Pregnant women at University Hospital Southampton NHS Foundation Trust have become the first globally to access the gold standard oral glucose tolerance test through a remote screening initiative.

Traditional the screening process for gestational diabetes mellitus requires women to travel to a hospital clinic, having fasted, and then spend more than two hours at the hospital, making it inconvenient for most.

The remote screening initiative was first announced in April and saw women who were assessed as at-risk of developing the condition, issued with a GTT@home test kit from Digostics, by their midwife. This enabled them to test remotely, from the comfort of their own home, significantly improving access to the test.

The GTT@home test kit was developed by Digostics and combines new testing technologies and NFC wireless functionality which enables the user to immediately send their test data to their care team via a smartphone.

The two organisations trialled the new test which saw University Hospital Southampton improve test accessibility and saw 100% of women successfully test in their target test window. Overall 100% of both women on the trial and maternity staff would recommend the remote screening over traditional clinic testing.

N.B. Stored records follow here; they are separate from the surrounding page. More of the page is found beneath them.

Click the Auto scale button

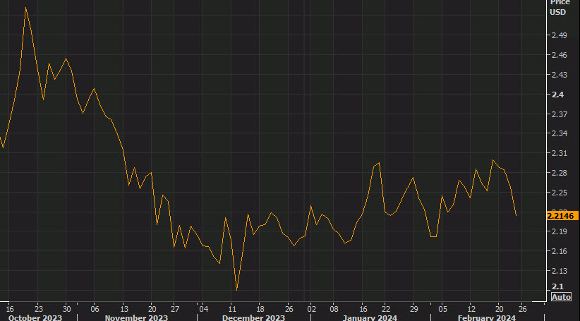point(560,298)
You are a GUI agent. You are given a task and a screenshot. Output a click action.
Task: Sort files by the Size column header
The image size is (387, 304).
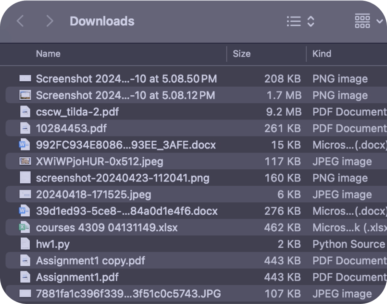(241, 54)
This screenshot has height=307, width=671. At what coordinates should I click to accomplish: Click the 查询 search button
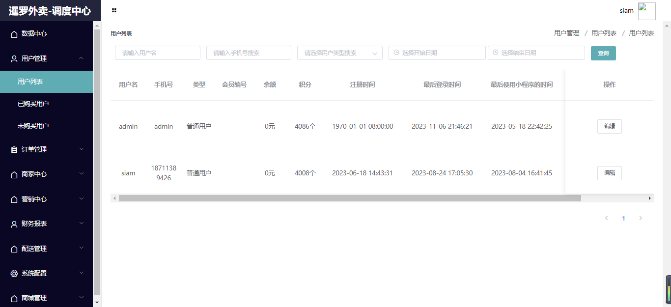click(603, 53)
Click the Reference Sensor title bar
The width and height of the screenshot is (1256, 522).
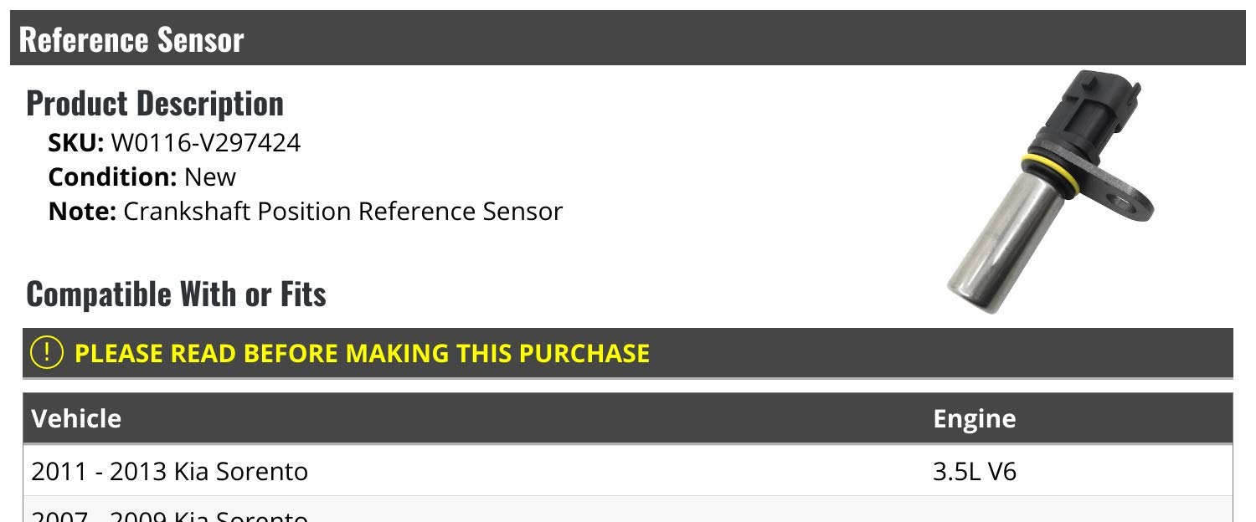pyautogui.click(x=131, y=39)

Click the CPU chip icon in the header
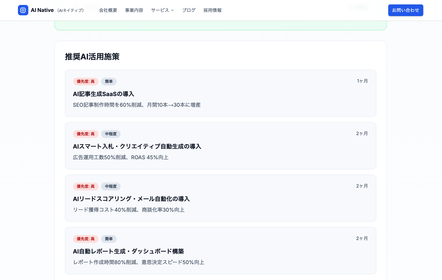23,10
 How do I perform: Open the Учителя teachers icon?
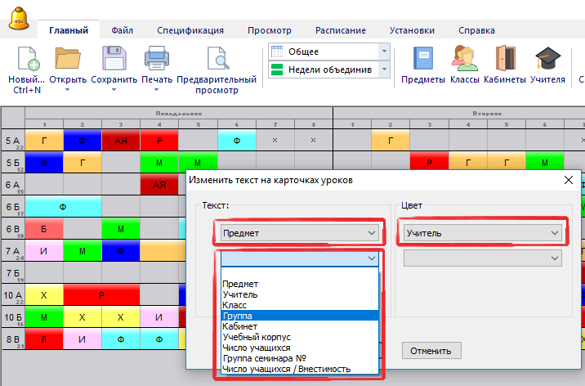point(547,61)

Rachel Hanley, community service matron, University Hospital Southampton, said: “We are constantly trying to balance the critical importance of OGTT (oral glucose tolerance test) provision with the significant human resource and administrative demands in-clinic OGTTs place on us as a busy team.

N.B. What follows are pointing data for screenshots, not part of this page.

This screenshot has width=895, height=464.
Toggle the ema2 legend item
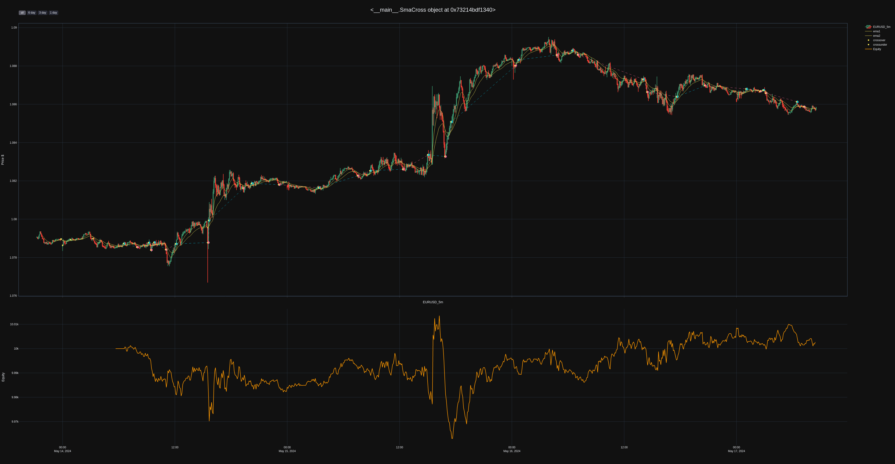(876, 36)
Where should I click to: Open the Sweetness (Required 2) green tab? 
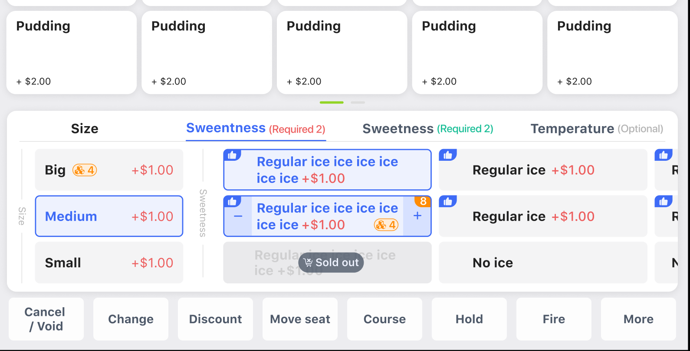(x=428, y=129)
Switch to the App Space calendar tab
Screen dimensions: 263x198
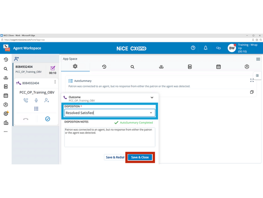pyautogui.click(x=219, y=67)

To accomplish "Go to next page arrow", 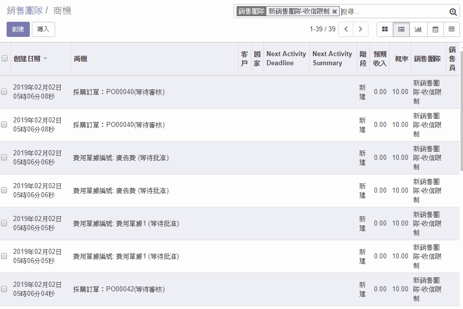I will pyautogui.click(x=360, y=29).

“GTT@home has demonstrated that there is finally another way, one that not only helps ensure prompt and timely access to GDM testing, but that frees up countless valuable midwifery staffing hours to be redirected to other essential antenatal and postnatal activity.

The implementation of GTT@home stemmed from University Hospital Southampton’s ambition to improve the quality of the test and find a more patient-focused way to administer it. They also hoped to be able to speed up how quickly the test was done so that treatment could be initiated sooner if needed, as well as reduce the number of antenatal appointments to free up resources.

In addition, the remote testing kit sees results analysed immediately at the point of testing, eliminating the sample degradation that could occur between in-clinic blood sampling and laboratory analysis.

Dr Matthew Coleman, consultant obstetric physician at University Hospital Southampton, said: “The contribution GTT@home has made to improving OGTT test patient empowerment, equity and accuracy will enable improved care for our patients when GDM is suspected and detected.

“In equal parts we are excited that this revolutionary new at-home test is going to dramatically change the way we deliver GDM testing during antenatal care.”